Learning Workflows

Some AGILab apps include learning components (for example supervised models, reinforcement learning, or graph neural networks). This page describes how to separate training from inference, and how continuous learning and federated learning can be implemented with AGILab’s orchestration and artifact conventions.

Training vs inference

Training updates model parameters (and may produce new checkpoints). Inference consumes a fixed checkpoint to produce decisions, allocations, or predictions.

Reinforcement learning (example)

In reinforcement learning, a policy \(\pi_\theta(a \mid s)\) is trained to maximize expected discounted return:

\[J(\theta) = \mathbb{E}\left[\sum_{t=0}^{T-1} \gamma^t r_t\right]\]

where \(\gamma \in (0,1]\) is a discount factor and \(r_t\) is the reward at step \(t\).

Optimization / ILP baseline (example)

A deterministic baseline can be expressed as an integer linear program (ILP):

\[\min_{x} \; c^\top x \quad \text{s.t.} \quad Ax \le b, \; x \in \{0,1\}^n\]

This kind of solver is useful as:

a baseline for evaluation (compare against learned policies), and/or
a teacher that produces high-quality labels to improve learning.

Continuous learning (optional)

Continuous learning means periodically updating a model after deployment, using new data or feedback. AGILab does not enable this implicitly, but it provides the building blocks to implement it explicitly:

reproducible run orchestration (AGI.run, AGI.install, AGI.get_distrib)
stable artifact paths (datasets, logs, checkpoints) via AgiEnv and share directory conventions
per-step experiment capture via lab_steps.toml

One common pattern is “solver-as-teacher”:

Run inference with a policy checkpoint to produce decisions.
In parallel (or on sampled episodes), run an optimizer to compute a strong reference solution \(a_t^*\) or a target value \(V^*(s_t)\).
Update the policy using behavior cloning / advantage shaping / reward augmentation, depending on the algorithm.

Graph neural networks (message passing)

Many decision problems are naturally represented as graphs with node features \(x_v\), edge features \(e_{uv}\), and adjacency defined by the current topology. A message-passing GNN updates node embeddings as:

\[m_v^{(k)} = \sum_{u \in \mathcal{N}(v)} \psi\left(h_v^{(k)}, h_u^{(k)}, e_{uv}\right), \qquad h_v^{(k+1)} = \phi\left(h_v^{(k)}, m_v^{(k)}\right)\]

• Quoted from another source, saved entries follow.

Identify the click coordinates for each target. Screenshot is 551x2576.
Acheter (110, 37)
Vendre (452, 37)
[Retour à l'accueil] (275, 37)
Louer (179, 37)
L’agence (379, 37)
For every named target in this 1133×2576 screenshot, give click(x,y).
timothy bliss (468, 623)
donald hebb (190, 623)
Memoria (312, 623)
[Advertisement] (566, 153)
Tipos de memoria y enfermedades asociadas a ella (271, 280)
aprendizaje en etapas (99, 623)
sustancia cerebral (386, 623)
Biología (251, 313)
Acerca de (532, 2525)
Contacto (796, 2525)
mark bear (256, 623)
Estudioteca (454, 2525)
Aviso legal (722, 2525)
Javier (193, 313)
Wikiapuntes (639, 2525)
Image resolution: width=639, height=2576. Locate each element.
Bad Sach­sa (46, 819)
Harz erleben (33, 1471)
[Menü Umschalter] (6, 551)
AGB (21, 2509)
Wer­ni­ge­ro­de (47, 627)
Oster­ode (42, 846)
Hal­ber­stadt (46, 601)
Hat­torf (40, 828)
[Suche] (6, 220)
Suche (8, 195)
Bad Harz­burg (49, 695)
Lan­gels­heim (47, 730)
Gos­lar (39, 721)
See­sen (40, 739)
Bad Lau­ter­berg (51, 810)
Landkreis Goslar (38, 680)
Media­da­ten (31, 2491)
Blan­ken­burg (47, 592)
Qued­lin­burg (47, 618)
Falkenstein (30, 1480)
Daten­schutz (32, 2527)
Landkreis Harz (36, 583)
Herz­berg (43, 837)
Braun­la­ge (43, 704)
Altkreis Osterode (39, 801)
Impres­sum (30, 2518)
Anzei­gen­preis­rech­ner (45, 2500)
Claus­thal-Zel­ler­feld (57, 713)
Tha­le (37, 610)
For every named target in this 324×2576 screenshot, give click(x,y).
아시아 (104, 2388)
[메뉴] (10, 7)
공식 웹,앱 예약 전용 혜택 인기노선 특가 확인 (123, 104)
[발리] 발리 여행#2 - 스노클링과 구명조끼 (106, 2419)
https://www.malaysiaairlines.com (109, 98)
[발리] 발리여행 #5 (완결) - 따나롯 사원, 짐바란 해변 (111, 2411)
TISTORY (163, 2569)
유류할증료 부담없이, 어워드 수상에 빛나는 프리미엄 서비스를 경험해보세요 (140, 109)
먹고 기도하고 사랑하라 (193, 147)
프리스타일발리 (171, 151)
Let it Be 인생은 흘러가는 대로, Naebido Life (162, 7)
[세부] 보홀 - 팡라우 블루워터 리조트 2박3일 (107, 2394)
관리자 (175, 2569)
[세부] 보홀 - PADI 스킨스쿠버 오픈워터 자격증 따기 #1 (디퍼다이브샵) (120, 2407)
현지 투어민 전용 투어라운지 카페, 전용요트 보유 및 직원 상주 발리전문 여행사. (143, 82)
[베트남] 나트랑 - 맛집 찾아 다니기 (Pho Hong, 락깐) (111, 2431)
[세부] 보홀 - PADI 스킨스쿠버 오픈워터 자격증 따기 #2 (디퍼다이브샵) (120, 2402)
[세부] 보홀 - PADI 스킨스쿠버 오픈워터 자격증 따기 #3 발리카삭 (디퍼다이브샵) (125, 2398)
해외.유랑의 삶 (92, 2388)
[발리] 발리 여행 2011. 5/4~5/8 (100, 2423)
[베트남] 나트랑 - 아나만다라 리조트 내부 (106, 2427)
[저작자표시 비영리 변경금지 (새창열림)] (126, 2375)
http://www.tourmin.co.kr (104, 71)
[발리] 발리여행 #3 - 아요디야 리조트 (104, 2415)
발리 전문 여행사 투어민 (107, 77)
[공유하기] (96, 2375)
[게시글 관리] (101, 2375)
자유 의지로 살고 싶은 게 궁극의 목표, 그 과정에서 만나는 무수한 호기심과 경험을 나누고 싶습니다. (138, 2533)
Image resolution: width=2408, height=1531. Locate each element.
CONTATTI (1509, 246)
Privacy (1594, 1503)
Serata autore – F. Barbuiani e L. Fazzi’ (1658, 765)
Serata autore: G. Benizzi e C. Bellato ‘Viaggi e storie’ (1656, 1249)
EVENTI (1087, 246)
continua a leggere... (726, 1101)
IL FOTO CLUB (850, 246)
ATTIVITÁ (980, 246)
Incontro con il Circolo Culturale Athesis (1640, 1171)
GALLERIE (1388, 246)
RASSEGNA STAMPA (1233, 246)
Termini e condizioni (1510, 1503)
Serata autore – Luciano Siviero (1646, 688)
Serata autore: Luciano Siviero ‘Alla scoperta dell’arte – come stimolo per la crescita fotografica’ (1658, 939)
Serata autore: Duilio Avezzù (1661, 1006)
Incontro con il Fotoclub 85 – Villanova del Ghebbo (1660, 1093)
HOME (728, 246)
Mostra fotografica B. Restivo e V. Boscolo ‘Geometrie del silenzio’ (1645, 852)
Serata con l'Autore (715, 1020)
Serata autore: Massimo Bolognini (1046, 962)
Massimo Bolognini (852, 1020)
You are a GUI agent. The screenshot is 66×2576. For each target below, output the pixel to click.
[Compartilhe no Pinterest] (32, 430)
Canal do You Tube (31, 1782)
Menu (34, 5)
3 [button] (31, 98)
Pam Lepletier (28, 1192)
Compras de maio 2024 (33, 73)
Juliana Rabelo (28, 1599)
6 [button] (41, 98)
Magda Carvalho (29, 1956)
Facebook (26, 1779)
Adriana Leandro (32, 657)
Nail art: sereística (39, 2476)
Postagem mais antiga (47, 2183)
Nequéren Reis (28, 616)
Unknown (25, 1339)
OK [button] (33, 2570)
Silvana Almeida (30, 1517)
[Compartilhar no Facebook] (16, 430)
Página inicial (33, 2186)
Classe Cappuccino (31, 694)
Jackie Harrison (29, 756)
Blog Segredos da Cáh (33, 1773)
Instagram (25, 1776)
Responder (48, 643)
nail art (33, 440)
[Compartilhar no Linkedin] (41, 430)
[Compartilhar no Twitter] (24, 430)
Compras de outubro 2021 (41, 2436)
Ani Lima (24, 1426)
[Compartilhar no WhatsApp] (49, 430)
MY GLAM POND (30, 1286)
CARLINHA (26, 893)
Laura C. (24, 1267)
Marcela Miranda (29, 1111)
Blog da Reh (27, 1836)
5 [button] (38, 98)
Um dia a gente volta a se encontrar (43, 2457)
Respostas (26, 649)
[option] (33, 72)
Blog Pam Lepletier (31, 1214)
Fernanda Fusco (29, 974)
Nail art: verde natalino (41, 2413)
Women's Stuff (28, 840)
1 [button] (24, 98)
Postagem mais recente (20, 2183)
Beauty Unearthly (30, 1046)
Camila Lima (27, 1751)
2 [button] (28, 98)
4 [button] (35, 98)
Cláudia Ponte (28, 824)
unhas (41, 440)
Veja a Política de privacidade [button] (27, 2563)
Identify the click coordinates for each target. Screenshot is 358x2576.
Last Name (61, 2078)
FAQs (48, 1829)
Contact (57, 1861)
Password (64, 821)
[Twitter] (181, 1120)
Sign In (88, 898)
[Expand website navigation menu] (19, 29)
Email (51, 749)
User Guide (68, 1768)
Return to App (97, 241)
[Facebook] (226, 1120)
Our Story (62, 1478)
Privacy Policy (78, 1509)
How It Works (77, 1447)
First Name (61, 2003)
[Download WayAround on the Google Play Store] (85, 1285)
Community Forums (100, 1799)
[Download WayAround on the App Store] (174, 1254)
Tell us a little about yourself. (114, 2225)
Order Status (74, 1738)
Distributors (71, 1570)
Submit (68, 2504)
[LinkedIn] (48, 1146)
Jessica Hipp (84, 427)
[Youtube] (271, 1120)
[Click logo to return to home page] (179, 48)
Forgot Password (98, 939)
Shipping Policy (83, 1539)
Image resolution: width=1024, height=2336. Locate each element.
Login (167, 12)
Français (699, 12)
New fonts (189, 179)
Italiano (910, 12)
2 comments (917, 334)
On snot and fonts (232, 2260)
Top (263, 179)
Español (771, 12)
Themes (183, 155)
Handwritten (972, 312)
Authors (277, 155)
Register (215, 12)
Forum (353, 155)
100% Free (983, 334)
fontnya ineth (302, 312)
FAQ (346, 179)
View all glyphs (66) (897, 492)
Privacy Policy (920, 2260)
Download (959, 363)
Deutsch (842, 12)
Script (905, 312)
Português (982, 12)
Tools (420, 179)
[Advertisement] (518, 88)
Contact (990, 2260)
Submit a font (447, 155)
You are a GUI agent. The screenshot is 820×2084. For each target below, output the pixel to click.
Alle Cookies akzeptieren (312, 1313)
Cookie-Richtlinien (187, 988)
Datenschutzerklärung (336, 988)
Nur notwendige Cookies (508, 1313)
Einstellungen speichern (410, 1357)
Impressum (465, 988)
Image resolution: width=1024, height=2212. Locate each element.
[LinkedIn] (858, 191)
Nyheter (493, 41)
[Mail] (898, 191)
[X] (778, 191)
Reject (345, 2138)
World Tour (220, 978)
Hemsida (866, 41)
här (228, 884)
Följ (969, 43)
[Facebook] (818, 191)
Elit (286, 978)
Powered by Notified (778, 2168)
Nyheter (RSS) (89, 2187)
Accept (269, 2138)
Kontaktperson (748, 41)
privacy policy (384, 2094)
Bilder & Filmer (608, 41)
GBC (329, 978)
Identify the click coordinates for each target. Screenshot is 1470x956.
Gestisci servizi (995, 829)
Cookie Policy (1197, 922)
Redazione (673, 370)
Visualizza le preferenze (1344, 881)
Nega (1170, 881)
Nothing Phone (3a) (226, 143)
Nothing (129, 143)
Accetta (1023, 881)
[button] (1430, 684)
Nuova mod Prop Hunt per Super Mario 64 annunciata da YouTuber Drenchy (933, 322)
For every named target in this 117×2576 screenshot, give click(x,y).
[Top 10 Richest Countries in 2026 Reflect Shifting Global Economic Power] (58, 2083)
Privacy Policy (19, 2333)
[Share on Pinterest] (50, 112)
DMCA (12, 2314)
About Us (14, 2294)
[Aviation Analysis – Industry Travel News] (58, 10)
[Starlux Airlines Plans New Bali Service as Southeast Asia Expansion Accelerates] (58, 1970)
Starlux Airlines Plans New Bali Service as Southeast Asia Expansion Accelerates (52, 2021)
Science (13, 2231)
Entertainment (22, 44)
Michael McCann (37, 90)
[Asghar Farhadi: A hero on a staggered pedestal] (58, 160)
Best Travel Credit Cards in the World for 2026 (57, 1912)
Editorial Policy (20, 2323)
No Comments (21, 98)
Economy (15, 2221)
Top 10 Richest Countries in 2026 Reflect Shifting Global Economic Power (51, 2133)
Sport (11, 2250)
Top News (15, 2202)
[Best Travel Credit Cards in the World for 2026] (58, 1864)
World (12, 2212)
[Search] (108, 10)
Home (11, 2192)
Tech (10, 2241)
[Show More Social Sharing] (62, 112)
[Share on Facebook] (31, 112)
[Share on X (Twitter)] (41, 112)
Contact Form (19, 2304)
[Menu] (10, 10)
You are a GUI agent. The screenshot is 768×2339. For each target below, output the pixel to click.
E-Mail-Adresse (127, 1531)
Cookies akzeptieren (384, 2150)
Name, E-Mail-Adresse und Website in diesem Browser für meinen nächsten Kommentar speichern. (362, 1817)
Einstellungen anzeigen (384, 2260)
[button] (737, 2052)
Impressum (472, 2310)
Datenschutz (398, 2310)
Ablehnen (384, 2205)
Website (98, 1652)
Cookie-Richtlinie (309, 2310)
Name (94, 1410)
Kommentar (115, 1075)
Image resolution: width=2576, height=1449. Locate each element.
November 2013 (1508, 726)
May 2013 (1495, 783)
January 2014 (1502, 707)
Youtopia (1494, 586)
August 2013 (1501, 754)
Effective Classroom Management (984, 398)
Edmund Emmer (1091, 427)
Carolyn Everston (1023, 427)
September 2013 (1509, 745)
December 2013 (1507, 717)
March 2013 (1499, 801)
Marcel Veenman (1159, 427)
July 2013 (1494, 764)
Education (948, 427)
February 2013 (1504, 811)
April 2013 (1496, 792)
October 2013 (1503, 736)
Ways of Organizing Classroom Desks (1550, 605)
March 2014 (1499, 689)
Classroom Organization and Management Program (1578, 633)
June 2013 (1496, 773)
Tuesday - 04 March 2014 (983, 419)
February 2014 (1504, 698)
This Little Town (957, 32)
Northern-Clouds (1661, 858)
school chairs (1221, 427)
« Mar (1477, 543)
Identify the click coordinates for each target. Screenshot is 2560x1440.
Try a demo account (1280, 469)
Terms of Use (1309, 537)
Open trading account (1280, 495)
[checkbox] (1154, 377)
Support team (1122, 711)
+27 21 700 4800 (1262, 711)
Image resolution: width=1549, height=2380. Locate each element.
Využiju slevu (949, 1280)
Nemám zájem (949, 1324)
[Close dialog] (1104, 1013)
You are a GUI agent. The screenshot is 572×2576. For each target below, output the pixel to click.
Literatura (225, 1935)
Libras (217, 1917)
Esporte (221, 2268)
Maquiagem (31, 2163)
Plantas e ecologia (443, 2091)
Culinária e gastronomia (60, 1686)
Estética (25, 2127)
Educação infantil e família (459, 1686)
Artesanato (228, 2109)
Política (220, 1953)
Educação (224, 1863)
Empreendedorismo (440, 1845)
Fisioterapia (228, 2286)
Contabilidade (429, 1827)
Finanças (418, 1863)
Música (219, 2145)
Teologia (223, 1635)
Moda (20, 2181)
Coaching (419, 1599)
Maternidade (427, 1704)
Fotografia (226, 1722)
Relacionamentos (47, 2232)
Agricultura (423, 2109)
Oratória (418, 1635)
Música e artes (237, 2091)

Because aggregation is permutation-invariant, the same network can generalize across different graph sizes and topologies (topology-agnostic policies), while still learning node- and edge-level properties.

Federated learning (optional)

Federated learning trains models across multiple sites without centralizing raw data. A common aggregation is FedAvg:

\[\theta_{t+1} = \sum_{k=1}^{K} \frac{n_k}{\sum_j n_j} \, \theta_{t+1}^{(k)}\]

where \(\theta_{t+1}^{(k)}\) is the model trained on site \(k\) and \(n_k\) is the number of samples used there.

In AGILab terms, this can be implemented by orchestrating:

per-site training runs that export checkpoints to a shared location, and
an aggregation step that combines checkpoints into a new global model, then redeploys it for inference.

AGILab’s environment resolution and worker distribution make it straightforward to run these steps locally or on SSH clusters, as long as sites agree on a checkpoint format and aggregation protocol.